The History of Home Theatre


1960's

A home theater with video projector mounted in a box on the ceiling. In the 1950s, home movies became popular in the United States and elsewhere as Kodak 8mm film (Pathé 9.5 mm in France) and camera and projector equipment became affordable. Projected with a small, portable movie projector onto a portable screen, often without sound, this system became the first practical home theater. They were generally used to show home movies of family travels and celebrations but also doubled as a means of showing private stag films. Dedicated home cinemas were called screening rooms at the time and were outfitted with 16 mm or even 35 mm projectors for showing commercial films. These were found almost exclusively in the homes of the very wealthy, especially those in the movie industry.

Portable home cinemas improved over time with color film, Kodak Super 8 mm film film cartridges, and monaural sound but remained awkward and somewhat expensive. The rise of home video in the late 1970s almost completely killed the consumer market for 8 mm film cameras and projectors, as VCRs connected to ordinary televisions provided a simpler and more flexible substitute.

1980's

The development of multi-channel audio systems and laserdisc in the 1980s created a new paradigm for home cinema. The first public demonstration of this integration occurred in 1982 at the Summer Consumer Electronics Show in Chicago, Illinois. Peter Tribeman of NAD (USA) organized and presented a demonstration made possible by the collaborative effort of several companies who contributed their technologies to demonstrate what a home cinema would "look" and "sound" like.
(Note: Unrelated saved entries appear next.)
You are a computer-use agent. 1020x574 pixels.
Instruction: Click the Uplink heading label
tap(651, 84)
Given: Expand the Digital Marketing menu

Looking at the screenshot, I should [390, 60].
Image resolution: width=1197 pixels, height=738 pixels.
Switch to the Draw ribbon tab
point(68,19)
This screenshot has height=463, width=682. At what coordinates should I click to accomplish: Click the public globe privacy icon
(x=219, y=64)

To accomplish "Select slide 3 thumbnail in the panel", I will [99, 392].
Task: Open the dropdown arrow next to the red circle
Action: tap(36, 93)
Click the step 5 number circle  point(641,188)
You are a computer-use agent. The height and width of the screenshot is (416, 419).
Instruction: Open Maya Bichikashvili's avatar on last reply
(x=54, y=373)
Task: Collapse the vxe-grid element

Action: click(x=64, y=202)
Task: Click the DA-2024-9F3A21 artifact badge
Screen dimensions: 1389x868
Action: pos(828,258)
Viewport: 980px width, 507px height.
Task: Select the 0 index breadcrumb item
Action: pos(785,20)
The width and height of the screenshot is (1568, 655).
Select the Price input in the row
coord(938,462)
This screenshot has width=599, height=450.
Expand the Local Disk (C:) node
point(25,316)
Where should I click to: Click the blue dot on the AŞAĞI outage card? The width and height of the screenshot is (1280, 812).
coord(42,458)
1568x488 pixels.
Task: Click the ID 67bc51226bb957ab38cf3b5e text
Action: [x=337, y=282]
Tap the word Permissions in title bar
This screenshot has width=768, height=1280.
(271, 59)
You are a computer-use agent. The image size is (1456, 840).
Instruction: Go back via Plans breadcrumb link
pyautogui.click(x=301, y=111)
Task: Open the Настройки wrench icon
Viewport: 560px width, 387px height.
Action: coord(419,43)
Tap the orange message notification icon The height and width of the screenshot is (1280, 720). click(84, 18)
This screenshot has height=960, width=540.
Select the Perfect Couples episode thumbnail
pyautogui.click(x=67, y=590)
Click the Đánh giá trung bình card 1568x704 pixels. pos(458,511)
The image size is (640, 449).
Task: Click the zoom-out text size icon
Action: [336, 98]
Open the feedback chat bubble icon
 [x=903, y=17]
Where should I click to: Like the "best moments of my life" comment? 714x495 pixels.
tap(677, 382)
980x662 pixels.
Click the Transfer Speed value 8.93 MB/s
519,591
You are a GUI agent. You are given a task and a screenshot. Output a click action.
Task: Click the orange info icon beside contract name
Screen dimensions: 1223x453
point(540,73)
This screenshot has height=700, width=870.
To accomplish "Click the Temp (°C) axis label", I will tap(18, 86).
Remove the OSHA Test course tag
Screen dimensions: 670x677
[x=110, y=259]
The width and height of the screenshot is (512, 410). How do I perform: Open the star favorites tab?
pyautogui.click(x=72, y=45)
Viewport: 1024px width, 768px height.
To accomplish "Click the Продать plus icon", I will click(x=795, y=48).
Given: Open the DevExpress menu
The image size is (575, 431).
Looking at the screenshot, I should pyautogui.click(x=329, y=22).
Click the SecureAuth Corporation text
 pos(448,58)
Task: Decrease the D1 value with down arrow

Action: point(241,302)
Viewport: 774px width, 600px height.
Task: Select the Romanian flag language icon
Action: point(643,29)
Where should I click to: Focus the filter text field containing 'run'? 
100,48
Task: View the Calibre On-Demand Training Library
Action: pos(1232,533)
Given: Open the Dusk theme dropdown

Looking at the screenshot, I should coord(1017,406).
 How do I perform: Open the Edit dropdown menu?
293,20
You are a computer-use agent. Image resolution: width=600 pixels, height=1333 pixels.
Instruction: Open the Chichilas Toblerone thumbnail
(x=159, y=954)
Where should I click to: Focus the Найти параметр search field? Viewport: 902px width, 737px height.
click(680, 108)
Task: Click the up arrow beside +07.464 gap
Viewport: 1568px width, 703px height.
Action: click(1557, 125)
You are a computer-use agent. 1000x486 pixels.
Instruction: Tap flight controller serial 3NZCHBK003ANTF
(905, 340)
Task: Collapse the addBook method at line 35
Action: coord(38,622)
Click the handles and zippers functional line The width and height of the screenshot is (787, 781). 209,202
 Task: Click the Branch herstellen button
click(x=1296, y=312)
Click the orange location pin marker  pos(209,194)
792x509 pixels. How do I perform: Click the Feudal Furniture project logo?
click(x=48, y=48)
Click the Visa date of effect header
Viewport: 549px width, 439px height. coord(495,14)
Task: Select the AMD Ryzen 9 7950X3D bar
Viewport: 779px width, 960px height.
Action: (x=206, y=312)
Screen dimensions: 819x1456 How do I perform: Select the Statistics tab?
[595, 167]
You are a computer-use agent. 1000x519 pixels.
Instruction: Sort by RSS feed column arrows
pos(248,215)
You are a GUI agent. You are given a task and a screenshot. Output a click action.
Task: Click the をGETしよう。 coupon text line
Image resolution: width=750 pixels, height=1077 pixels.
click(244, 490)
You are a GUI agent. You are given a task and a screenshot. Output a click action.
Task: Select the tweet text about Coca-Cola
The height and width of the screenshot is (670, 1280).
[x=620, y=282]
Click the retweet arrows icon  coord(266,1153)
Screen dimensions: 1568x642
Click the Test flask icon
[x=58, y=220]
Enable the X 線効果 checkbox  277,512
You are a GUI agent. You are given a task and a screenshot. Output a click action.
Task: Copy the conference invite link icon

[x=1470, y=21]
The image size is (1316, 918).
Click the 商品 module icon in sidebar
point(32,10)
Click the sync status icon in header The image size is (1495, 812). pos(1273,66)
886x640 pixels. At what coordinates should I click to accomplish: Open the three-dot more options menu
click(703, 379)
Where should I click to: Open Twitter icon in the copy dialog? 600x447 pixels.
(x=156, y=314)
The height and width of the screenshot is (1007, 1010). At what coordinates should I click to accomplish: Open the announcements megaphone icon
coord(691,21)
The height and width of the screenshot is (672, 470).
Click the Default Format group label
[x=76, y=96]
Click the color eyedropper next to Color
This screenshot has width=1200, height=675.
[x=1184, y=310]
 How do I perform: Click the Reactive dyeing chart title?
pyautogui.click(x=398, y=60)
Over the course of three days, retailers, manufacturers, and members of the consumer electronics press were exposed to the first "home like" experience of combining a high quality video source with multi-channel sound. That one demonstration is credited with being the impetus for developing what is now a multi-billion dollar business.

1990's

In the late 1990s, the development of DVD, 5-channel audio, and high-quality video projectors that provide a cinema experience at a price that rivals a big-screen HDTVs sparked a new wave of home cinema interest.

2000's

Today, home theatre implies a real theatre experience and therefore a higher quality set of components than the average television provides. A typical home theater is full of components, sources, amps, speakers.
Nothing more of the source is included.